Finally, the presuppositional approach seeks to demonstrate the impossibility of the contrary. That is to say that all systems of thought built upon presuppositions antithetical to the revealed truth of scripture are assumed to be, in principle, incoherent, inconsistent and irrational. As Van Til argues, “The claim must be made that Christianity alone is reasonable for men to hold. And it is utterly reasonable. It is wholly irrational to hold to any other position than that of Christianity.”8 Since reality is how the Bible describes it and interprets it, any system which attempts to explain reality on other terms will ultimately turn out to be irrational.

Let us begin our analysis of John Hick’s pluralistic hypothesis at the point where Hick begins – the simple observation that there are many religions. Religion is a difficult term for Hick to define. He does, however, allow that religions are concerned with an ultimate commitment.9 This definition shall suffice for our discussion. An ultimate commitment is a certain commitment that acts as the presupposition by which other commitments are deemed reliable. Such ultimate commitments are unconditional to any worldview as they determine the validity of other options of belief.

Hick suggests that, given that the universe is open to multiple interpretations–both religious and naturalistic–it is rational for all religious believers to trust their experiences. Hick calls this the “principle of critical trust” – it is rational to trust one’s experience except when one has reason to doubt it. Experience, however, ranges from more binding sensory experiences (of, say, a tree) to less preinterpreted experiences. The latter kind are religious, experiences of God, Brahman, spirits etc. For Hick, religious experiences are subject to greater freedom in human interpretation. Since divinity keeps a greater epistemic distance than a tree there can be a wider set of religious interpretations than interpretations of a tree.

If there is a diverse set of human interpretations, suggests Hick, what is it that is interpreted?

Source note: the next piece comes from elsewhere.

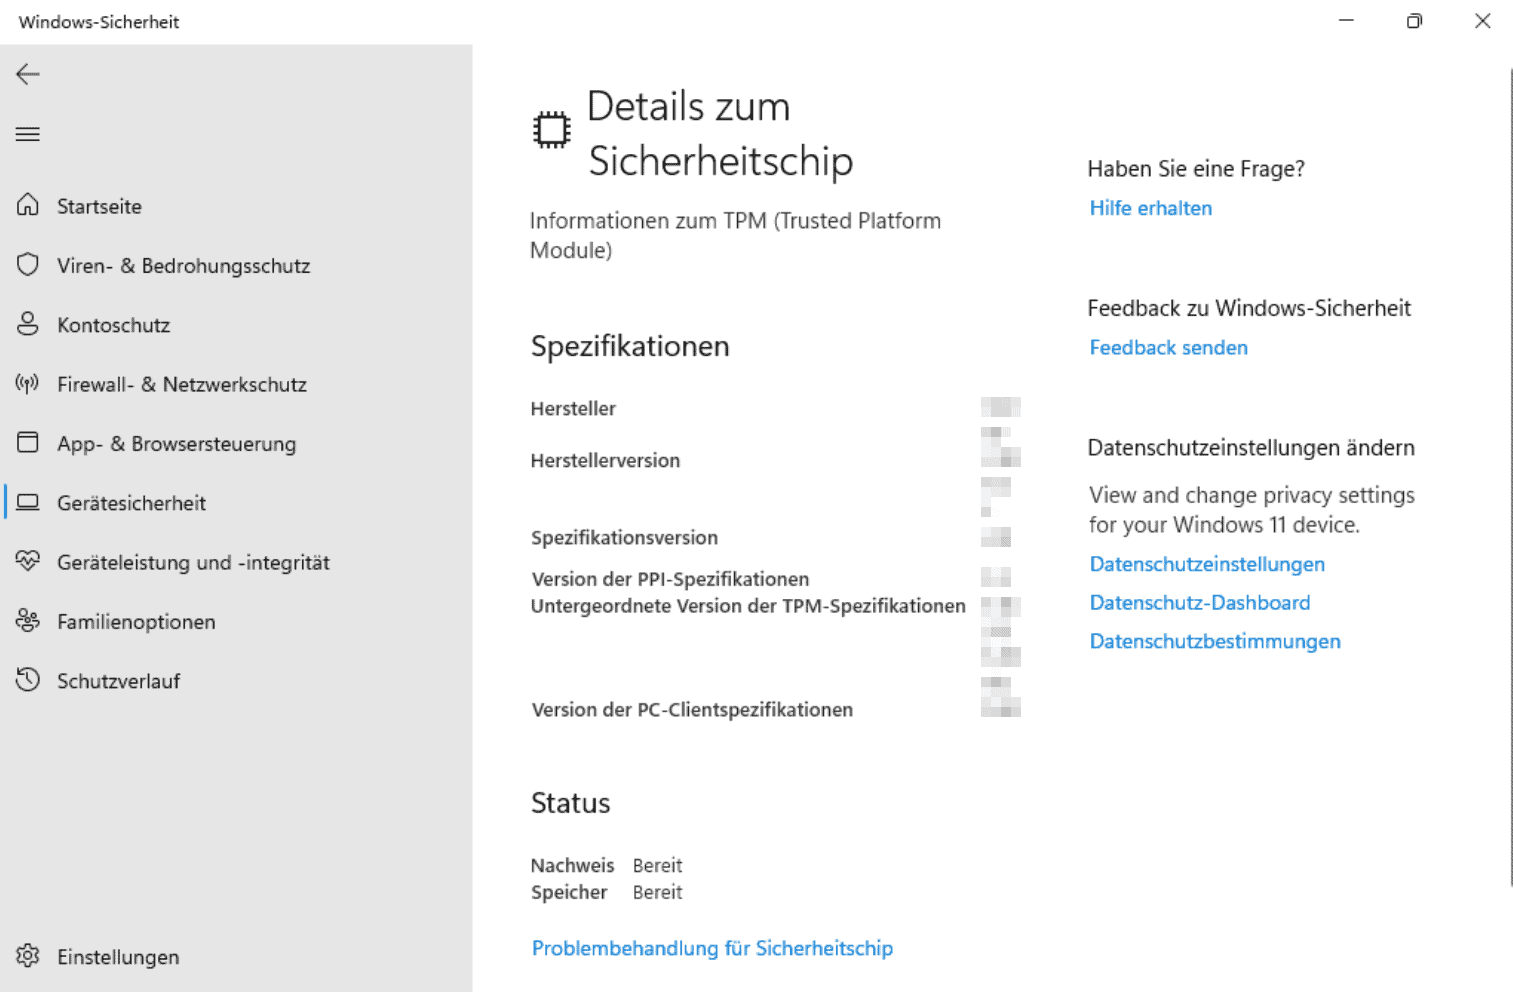Viewport: 1513px width, 992px height.
Task: Click the Geräteleistung heart icon
Action: (28, 561)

Hick’s postulate is that an incomprehensible “real” exists that transcends rational categories, but that explains all religious experience.

It might be easy to agree with Hick’s observation—that there are multiple diverse religions—and to move on with him to his explanation, but let us pause for a moment and ask what we mean by observation. To observe is to assume an epistemology, a theory of knowledge. We should ask, then, what is the principle of knowledge we should use to determine what we mean by observation? What is it to observe anything and to report that observation to others? Hick might want us to assume that the Christian God is less clearly known than a tree, but do we have to assume this?

Let us begin with sensory observation. The Christian presuppositionalist does not distinguish between a report and an interpretation. Van Til writes, “Description is itself explanation.”10 What does he mean? Surely anyone can point to a tree and say, “that is a tree.” There appears no reason to say that if an unbeliever and a Christian point to the tree and say, “that is a tree,” that either has explained anything at all. They have merely reported the observation. However, Van Til’s argument is that neither the unbeliever nor the Christian observe the tree from a neutral point of view. The tree and the observer of the tree are creations of the personal triune God of the Bible. The unbeliever cannot allow for such speculation about the origin of the tree nor the one who sees it. An appeal to an uninterpreted piece of observable data cannot be made by one who does not already interpret that data. Consequently, inherent in the description, “tree,” is an interpretation of the tree and of the one who says, “tree.” “It is indeed impossible for any man to make any statement about any fact of experience without doing so in terms of all-inclusive worldview.”11

It might be replied that the observation of a tree is a different thing entirely than a religious experience. Hick speaks of a scale of description/interpretation, the least interpreted being the experience of sense perception and the most interpretation being applied to the religious experience. According to Hick’s critical realism, in religious experience, “the element of interpretation plays an even larger part than it does in sense perception.”12 The experience of the tree requires less interpretation than the experience of the divine even whilst both rely on the impinging of reality to some extent. A religious experience is then judged to be veridical on the same basis as the experience of the tree: “This… is the way in which belief in the existence of God is to be justified. It is justified in the same way as our beliefs about ‘what there is and how things are’ in our total environment: namely, by the impact of that environment upon us, our consciousness of which is our experience of it.”13

If perception is interpreted, it is always interpreted according to something. Even if we allow for sense perception to be less interpreted, it is never interpreted neutrally. Since, in order to interpret anything, one must interpret according to an interpretive framework. A Buddhist cannot climb out from himself and travel to neutrality from whence he can look again at the tree. At the very least, the Buddhist cannot be neutral about the Christian God even if he takes agnosticism to be neutral.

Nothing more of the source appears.